R. DEx, Cáceres, 22 de junio de 2025.- Extremadura lleva décadas esperando un tren digno. No uno de alta velocidad con camarotes, spa y champán francés —que tampoco nos vendría mal—, sino uno que no se pare por el calor, que no se incendie en marcha ni se averíe como si fuera una locomotora de vapor en una película de Berlanga.

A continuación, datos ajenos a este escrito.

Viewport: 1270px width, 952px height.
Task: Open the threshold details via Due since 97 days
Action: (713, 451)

Queremos, simplemente, lo que ya tienen otras regiones desde hace veinte años: un tren que llegue, que salga y que no sea una ruleta rusa ferroviaria.
Esta semana, la eurodiputada Elena Nevado, después de doce horas de odisea para llegar a Estrasburgo desde su tierra, se plantó en el Parlamento Europeo y puso voz (y cara de hartazgo) a una reclamación que ni es nueva ni debería seguir siendo noticia: que el tren extremeño entre, de una vez, en el siglo XXI. Lo pidió con contundencia, recordando que el corredor Lisboa-Madrid, cuya finalización estaba prevista —agárrense— para 2010, sigue durmiendo el sueño de los justos. Quizá porque en el Ministerio de Transportes alguien decidió que Extremadura es un destino secundario, un andén de paso en la España vaciada.

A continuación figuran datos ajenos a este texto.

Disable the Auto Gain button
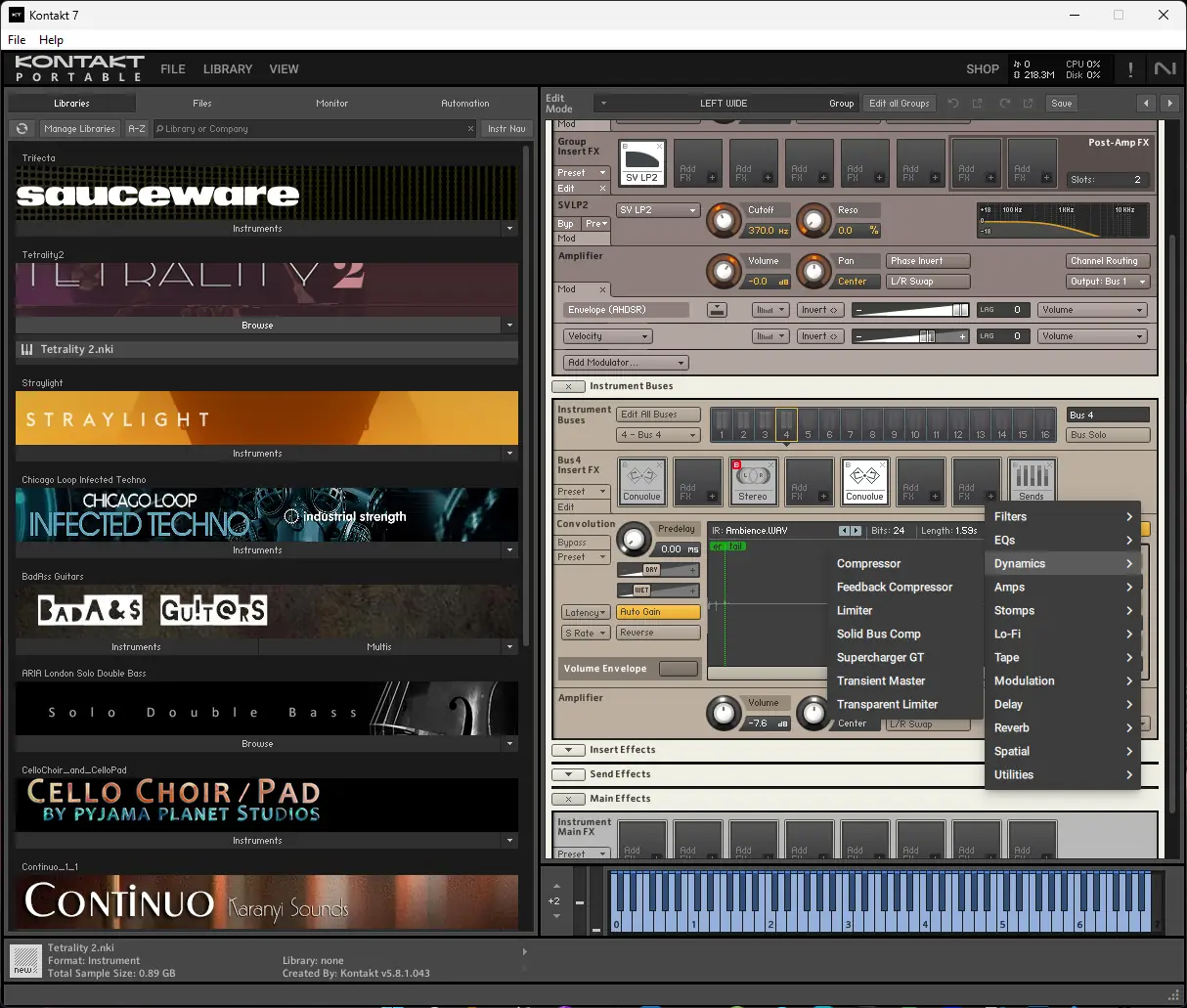1187x1008 pixels. coord(658,612)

Pero no está sola. Desde la Junta de Extremadura hasta los alcaldes de pueblos que solo ven pasar el AVE por los telediarios, pasando por asociaciones ciudadanas, sindicatos, plataformas como Milana Bonita y miles de usuarios cabreados, todos han exigido lo mismo: una infraestructura ferroviaria moderna, segura y fiable. Sin embargo, nuestras estaciones siguen siendo templos del bostezo, donde el viajero extremeño aprende más sobre resiliencia que en cualquier máster de autoayuda.
No se trata solo de velocidad, sino de dignidad. Porque viajar en tren en Extremadura no es un servicio público, es una prueba de fe. Hay quien reza al subir al vagón, no por devoción, sino por miedo. Hay quien lleva bocadillos por si se queda tirado en mitad del campo. Y hay quien directamente ya ni lo intenta, resignado a la carretera o al exilio digital del teletrabajo.
Mientras tanto, los ministros del ramo han ido cambiando como cromos, prometiendo estudios informativos, compromisos de ejecución y presupuestos expansivos. Todos han pasado por aquí a dejar su titular y su aplauso, pero ninguno ha dejado un tren que funcione. Porque aquí lo único que circula sin retraso es el cinismo institucional.
Y lo más sangrante: nos dicen que hay que esperar hasta 2030. Como si los extremeños fuésemos una especie con superpoderes para resistir la precariedad ferroviaria durante décadas. Como si estuviéramos condenados a ser los figurantes de un país que presume de modernidad mientras nos abandona en los raíles oxidados del olvido.
Extremadura no pide un milagro ni exige una limusina sobre raíles. Solo reclama lo que le corresponde: un tren que no avergüence. Ya basta de parches, de excusas técnicas y de palmadas en la espalda con promesas que no llegan ni a la próxima estación. A este ritmo, cuando llegue el tren digno, será para asistir a nuestro entierro como comunidad moderna. Y tal vez entonces, entre llantos, alguien dirá: “Llegó tarde, como siempre”.